Ever look to someone's life and think "If only.."
If only there were a way out of my current situation. If only, I was in her shoes. If only I could get to this end point or this end point. I can see the end of the tunnel and once I get there, I will be okay.
Let me tell you, I have been slapped in the face over and over with the reality friends that this is just not the way that life is. Each place that you get, you will only be waiting for the next step. Each step that you take, you are looking for the finish line. The finish line becomes a rush and a fight, and we long for the days we won't be studying, the baby will be older and won't be screaming, the training for this race will be over, the money is in our pockets. Where does it end? The truth is, it doesn't.
I'm gonna get a little preachy on ya today, but I hope you'll bare with me. The problem is that until we learn to live in the moment, we aren't going to ever enjoy a single moment of our lives. I've seen this to be true even in my spiritual walk, my finances, and my racing. As I grew closer to the Lord, I realized that I could never be close enough. He was this never ending light that I felt like I was getting towards, and the closer I got the further away I felt because as I learned about Jesus more, the more I wanted to get to know him and felt guilt over the things that I wasn't doing.

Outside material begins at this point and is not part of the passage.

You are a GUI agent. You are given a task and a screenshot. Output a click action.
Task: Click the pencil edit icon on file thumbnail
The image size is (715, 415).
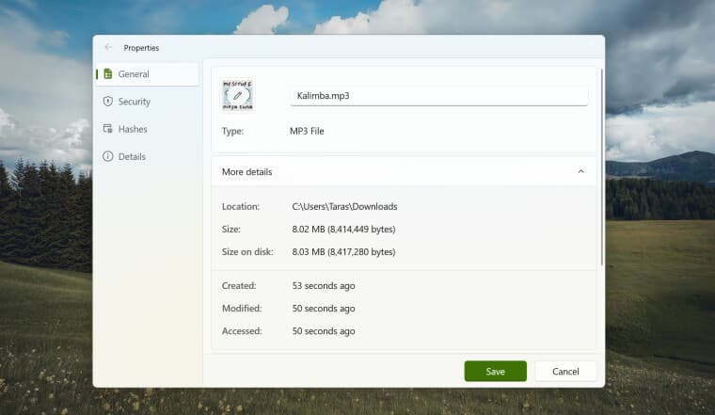tap(238, 96)
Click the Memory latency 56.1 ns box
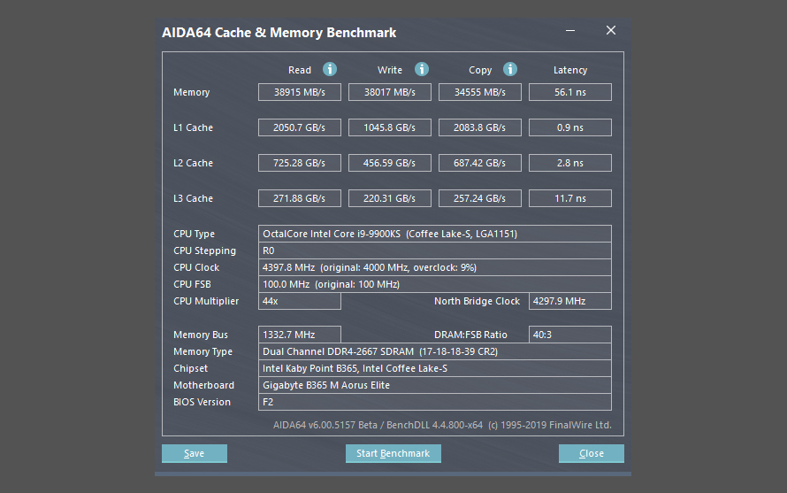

The more money that I've earned just as the natural progression of life happens from college into adulthood, it always feels like I'm chasing my tail. I feel as if I will never see the light at the end of our student loan tunnel (I really contemplate frequently writing to college students about how dangerous student loans are and how NOT talked about they are and the implications of how they affect your life post graduate but I digress). I have now run 4 marathons, done a half ironman and an ultra, I've ran the Boston Marathon and I'm doing a full ironman in October and yet somehow, I feel inadequate some days in my running career. I know, I know, I'm too hard on myself but it's always that reaching emotion. Those things are behind me now and so now I must look forward only...
There are all of these quotes about never looking behind and always looking forward. While I do agree with this, and obviously what they mean is not to live in the past, I think that it's most important to live in the here and now. Like, the right now. Like, the sitting at your desk right now. I think that it's important that we honor ourselves and we honor one another in those moments.
Do you watch the clock every single day waiting until it's 5 and you get off? What if you honored the moment that you were in and did the best job that you could at what you were doing? How would that affect your performance for your job and the way that your boss felt about you? How would that affect your relationships with your co-workers?
I think often times we think of living in the moment meaning YOLO, PARTY ALL THE TIME and that's not what I mean like at all. I think there are many times where you are up late at night working on some project for work when you really shouldn't be bringing work home, or you are in college so you are working late regardless, and your friends text you and say "Hey wanna go out?" and you have to tell them no. You feel as if you are not enjoying life, and you are not enjoying the moment because "BLAH I HAVE TO DO THIS!" But no, that defeats the entire purpose of this. That's still looking to the future of "Oh wait until I finish this project for school/work and then I'll be able to go out with my friends." No. Honor that moment. If it's for school, do you really hate what you are doing? Is this class for something that will eventually lead to a career that you love (and if you haven't chosen a career path for something you enjoy-back up right now brother or sister because you need to re think that thing you are going to be doing for 30+ years)? Is this for your job that you thought was going to be a dream job but is actually a sucky job?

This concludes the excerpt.